Week.3 Scenario development & Flow Theory
A Scenario in SC-Design is the description, visual and/or textual, of a number of events as envisioned to be happening in a certain time frame between actors as a consequence of a new Technology implant.
A Sub Scenario is considered as the envisioning of event(s) to be happening between actors and one or two elements in Setting X .
The Main Scenario is considered as the envisioning of the events that take place between actors, when all Sub Scenarios are assembled into one integral design in Setting X.
1.Scenarios
Scenarios evoke reflection in the content of design work, helping developers coordinate design action and reflection.
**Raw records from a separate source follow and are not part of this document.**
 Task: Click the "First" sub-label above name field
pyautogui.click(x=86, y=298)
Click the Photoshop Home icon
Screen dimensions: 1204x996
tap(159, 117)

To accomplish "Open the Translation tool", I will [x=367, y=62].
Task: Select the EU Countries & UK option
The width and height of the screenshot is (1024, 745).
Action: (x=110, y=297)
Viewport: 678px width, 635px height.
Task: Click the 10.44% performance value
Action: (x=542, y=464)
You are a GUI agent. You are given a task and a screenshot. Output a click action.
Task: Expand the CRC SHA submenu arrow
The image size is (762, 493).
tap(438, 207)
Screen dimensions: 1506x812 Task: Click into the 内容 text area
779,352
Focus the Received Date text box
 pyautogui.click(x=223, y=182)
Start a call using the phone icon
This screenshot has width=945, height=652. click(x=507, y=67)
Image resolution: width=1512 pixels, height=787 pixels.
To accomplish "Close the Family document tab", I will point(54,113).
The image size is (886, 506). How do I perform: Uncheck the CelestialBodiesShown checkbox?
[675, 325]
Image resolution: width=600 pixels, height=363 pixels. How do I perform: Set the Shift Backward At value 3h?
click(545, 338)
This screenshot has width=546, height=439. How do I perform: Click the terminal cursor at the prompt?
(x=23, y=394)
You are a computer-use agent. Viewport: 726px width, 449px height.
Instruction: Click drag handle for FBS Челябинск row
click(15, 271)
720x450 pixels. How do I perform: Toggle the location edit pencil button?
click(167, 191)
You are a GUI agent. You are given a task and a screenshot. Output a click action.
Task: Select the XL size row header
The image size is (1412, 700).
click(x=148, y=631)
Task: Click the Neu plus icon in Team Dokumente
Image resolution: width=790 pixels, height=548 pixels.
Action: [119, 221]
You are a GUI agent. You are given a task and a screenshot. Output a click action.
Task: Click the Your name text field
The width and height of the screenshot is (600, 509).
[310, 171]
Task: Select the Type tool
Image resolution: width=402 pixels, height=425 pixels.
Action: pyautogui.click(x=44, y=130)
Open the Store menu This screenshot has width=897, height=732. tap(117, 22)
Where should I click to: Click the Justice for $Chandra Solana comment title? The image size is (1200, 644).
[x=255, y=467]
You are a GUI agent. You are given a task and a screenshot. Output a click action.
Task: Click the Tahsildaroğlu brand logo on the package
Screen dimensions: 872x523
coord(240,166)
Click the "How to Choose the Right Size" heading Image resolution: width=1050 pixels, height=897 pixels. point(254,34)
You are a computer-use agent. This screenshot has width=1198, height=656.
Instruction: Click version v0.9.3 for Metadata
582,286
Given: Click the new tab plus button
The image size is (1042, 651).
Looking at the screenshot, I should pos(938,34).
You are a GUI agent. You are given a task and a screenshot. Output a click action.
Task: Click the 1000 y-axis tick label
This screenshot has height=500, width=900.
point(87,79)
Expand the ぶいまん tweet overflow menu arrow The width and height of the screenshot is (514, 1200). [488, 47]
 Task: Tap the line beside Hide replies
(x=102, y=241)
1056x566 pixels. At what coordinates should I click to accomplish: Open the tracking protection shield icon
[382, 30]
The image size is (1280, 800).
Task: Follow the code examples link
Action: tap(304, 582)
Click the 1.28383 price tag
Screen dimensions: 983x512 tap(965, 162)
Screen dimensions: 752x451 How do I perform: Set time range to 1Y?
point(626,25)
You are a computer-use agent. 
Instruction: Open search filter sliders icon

Scenarios are at once concrete and flexible, helping developers manage the fluidy of design situations. Scenarios afford multiple views of an interaction, diverse kinds and amounts of detailing, helping developers manage the many consequences entailed by any given design move. Scenarios can also be abstracted and categorized, helping designers to recognize, capture, and reuse generalizations, and to address the challenge that technical knowledge often lags the needs of technical design. Finally, scenarios promote work-oriented communication among stakeholders, helping to make design activities more accessible to the great variety of expertise that can contribute to design, and addressing the
challenge that external constraints designers and clients often distract attention from the needs and concerns of the people who will use the technology.
Elements
Scenarios have characteristic elements. They include or presuppose a setting: Scenarios also include actors: human activities to include several to many actors. Each actor typically has goals or objectives. These are changes that the actor wishes to achieve in the circumstances of the setting. Every scenario involves at least one actor and at least one goal.
Actors
When more than one actor or goal is involved, they may be differentially prominent in the scenario. Often one goal is the defining goal of a scenario, why did this story happen? Similarly, one actor might be the principal actor, the answer to the question who is this story about? Scenarios have a plot; they include sequences of actions and events, things that actors do, things that happen to them, changes in the circumstances of the setting, and so forth.
Events
Particular actions and events can facilitate, obstruct, or be irrelevant to given goals. Representing the use of a system or application with a set of user interaction scenarios makes that use explicit, and in doing so orients design and analysis towards a broader view. It can help designers and analysts to focus attention on the assumptions about people and their tasks that are implicit in systems and applications. Scenario representations can be elaborated as prototypes, through the use of storyboard, video, and rapid prototyping tools. They are the minimal contexts for developing user-oriented design rationale: a given design decision can be evaluated and documented in terms of its specific consequences within
particular scenarios. Scenarios and the elements of scenario-based design rationale can be generalized and abstracted using theories of human activity, enabling the cumulation and development of knowledge attained in the course of design.
2. Flow Theory
(contemplating and envisioning scenarios in ‘Flow State’)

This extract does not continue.